El libro de tus posesiones
Por Elvira Hernández
Así como la aparición en nuestro país de economistas de distintas latitudes sólo pueden augurar pestes, la aparición de poetas – que siempre están viajando en estado de gracia- nos resulta agradable pues con toda la literatura que carga la poesía, también la excede con la presencia de los que dicen tener tratos con ella. Aquello era hace muchísimos años una característica de los grupos poéticos en nuestro país, gente que se reconocía más allá de la poesía impresa y que protagonizaba memorables historias. Posiblemente ocurriera porque la poesía estaba igualmente asentada en la palabra hablada tanto como en la palabra escrita, era un continuo que en el día de hoy está interrumpido. Cada discurso va por su lado y, a veces, con una poesía forzadamente discursiva que es algo así como si le faltara la respiración. ¿A qué viene todo esto?

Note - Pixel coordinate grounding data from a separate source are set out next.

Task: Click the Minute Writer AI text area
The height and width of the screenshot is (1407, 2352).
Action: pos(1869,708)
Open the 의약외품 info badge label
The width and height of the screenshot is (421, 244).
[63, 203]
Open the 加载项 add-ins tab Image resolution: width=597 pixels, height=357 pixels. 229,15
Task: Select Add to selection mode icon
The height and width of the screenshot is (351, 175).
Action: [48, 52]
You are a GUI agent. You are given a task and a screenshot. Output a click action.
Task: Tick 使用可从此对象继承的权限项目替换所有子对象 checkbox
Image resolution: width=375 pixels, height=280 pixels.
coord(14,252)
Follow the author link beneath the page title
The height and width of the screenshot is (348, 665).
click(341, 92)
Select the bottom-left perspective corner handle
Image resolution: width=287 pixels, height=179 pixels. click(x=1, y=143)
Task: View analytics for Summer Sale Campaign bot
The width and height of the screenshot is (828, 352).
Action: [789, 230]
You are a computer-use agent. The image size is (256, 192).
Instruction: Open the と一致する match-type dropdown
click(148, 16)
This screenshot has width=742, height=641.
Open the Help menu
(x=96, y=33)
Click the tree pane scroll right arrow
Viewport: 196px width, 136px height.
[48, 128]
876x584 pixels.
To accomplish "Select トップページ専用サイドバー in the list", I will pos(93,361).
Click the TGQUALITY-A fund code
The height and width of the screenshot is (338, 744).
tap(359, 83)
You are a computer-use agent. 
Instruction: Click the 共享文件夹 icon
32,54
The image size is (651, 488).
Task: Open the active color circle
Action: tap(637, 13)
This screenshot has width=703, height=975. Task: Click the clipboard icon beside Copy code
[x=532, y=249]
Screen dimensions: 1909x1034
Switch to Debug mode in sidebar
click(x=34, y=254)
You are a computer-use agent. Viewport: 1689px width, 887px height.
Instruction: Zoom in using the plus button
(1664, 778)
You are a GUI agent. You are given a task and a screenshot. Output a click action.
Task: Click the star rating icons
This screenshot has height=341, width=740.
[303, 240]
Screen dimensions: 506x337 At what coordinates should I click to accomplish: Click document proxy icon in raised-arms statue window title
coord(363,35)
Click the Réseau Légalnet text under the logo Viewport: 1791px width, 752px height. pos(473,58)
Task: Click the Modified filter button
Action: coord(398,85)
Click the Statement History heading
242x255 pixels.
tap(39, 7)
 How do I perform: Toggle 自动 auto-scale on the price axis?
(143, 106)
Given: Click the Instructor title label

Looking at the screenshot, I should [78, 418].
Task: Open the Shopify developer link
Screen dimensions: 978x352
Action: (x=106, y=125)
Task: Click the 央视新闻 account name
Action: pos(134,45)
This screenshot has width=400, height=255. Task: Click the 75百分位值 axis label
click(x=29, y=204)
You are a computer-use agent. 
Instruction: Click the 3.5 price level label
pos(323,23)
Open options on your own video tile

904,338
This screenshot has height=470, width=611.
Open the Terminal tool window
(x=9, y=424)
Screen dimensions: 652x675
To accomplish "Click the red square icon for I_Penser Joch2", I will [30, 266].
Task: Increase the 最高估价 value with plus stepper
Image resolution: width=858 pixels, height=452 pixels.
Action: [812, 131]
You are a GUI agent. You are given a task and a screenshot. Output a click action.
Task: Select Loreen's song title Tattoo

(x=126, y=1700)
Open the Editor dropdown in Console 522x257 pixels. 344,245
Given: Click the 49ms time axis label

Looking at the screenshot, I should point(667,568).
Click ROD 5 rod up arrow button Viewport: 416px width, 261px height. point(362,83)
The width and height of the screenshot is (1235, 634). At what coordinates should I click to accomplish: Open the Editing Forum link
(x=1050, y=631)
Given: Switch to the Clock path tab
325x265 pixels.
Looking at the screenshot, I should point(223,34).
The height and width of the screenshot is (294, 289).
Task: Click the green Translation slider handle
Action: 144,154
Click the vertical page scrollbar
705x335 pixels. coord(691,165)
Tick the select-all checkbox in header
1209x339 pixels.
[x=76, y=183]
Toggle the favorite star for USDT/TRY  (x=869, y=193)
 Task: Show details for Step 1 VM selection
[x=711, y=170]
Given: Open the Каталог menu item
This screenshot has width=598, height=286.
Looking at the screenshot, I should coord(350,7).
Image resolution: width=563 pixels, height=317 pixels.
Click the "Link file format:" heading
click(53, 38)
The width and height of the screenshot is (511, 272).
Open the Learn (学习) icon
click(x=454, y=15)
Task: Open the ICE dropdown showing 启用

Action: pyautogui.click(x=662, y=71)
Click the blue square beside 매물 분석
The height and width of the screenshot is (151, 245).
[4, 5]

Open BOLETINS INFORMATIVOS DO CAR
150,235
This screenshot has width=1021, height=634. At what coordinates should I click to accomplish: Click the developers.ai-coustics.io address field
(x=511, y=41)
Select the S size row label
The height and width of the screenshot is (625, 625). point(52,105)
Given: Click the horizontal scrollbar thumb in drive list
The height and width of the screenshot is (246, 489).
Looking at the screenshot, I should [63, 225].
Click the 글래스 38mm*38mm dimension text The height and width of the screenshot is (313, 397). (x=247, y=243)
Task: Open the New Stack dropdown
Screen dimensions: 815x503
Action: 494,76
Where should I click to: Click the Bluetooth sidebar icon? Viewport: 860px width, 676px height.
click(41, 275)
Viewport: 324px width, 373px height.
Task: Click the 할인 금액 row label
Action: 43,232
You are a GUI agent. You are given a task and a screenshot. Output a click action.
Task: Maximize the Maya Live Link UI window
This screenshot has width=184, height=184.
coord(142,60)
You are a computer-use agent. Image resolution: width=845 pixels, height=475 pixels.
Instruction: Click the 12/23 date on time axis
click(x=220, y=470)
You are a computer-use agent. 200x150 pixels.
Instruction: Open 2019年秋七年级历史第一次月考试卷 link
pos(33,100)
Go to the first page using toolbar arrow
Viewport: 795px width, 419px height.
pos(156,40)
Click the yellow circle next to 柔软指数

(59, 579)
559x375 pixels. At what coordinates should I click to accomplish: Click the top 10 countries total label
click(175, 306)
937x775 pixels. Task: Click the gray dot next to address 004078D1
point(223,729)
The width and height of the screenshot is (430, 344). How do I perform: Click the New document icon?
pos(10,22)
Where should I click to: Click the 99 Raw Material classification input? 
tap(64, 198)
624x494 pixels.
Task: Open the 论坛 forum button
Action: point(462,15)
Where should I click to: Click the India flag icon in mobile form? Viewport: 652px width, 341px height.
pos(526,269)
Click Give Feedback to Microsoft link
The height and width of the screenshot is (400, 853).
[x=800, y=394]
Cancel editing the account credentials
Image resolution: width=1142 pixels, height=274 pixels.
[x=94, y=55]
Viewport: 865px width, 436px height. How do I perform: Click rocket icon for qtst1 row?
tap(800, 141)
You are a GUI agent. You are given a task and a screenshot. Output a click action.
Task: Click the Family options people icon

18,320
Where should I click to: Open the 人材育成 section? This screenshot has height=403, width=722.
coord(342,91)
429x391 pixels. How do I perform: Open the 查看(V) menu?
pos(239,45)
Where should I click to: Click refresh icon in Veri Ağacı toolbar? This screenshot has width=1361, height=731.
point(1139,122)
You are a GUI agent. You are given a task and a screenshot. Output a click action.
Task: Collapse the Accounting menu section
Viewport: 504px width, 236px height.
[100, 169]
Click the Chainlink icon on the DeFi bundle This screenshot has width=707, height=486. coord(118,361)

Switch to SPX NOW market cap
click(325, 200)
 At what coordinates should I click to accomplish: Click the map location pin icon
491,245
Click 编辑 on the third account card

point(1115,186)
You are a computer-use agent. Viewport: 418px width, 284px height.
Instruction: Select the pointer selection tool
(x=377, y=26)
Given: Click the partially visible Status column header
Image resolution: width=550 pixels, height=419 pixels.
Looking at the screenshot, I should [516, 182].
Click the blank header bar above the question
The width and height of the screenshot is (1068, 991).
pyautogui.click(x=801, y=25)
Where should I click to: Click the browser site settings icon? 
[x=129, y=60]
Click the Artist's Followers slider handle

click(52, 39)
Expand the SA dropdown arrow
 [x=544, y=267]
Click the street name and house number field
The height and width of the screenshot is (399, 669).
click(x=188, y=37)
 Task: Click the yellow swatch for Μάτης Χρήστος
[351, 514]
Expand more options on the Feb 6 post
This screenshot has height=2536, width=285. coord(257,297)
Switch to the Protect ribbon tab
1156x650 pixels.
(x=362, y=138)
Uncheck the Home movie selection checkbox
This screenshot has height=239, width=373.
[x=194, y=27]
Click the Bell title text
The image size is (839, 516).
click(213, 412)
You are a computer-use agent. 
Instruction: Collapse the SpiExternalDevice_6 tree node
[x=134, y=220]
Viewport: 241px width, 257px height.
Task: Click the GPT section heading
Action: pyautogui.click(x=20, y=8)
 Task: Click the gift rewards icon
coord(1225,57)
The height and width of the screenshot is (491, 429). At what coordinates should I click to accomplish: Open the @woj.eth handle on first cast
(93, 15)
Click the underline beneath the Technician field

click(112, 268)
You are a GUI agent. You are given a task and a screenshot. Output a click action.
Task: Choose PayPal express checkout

A que ante la venida de un poeta panameño me acomete por sobre las interrogantes de un barroco o un realismo mágico, el recuerdo de la mitología de lecturas infantiles, cuentos oídos con imágenes de la selva lujuriosa, calor húmedo, buques detenidos esperando pasar el Canal, quizás Huidobro fumando pipa en una cubierta, serpientes tremebundas y piratas, muchos piratas. Estos personajes me vuelven a la realidad porque Panamá ha sido un país pirateado casi tanto como el nuestro y demás países de la región. Toda esa fecundidad natural la extendía yo por fábula al lenguaje de los habitantes del lugar sin considerar que otros fenómenos culturales –la posmodernidad, la globalización- que han avanzado impositivamente sobre nosotros como otros fenómenos culturales están cambiando el escenario. Así, ante la llegada inminente de Javier Alvarado -cuyo libro fue puesto en mis manos por Leo Ciudad- me pregunté si recordaba haber leído poesía panameña. Al parecer, no. Y es no porque hemos sido cercenados en nuestra relación de conocimiento del continente. Me fui entonces a ese pantanoso espacio virtual, donde no creo que se pueda ir a la velocidad de la luz, pero eso es parte de otra mitología. Llegué a un sitio muy publicitado de poemas a la bandera panameña al que no entré por mi alergia a las banderas. En fin, a capela, y sin más drama me propuse seguir adelante sin detonar más problemas consintiendo que en estas condiciones y en otras, el libro, el texto, se vuelve su propio contexto para suplir todo aquello que falte.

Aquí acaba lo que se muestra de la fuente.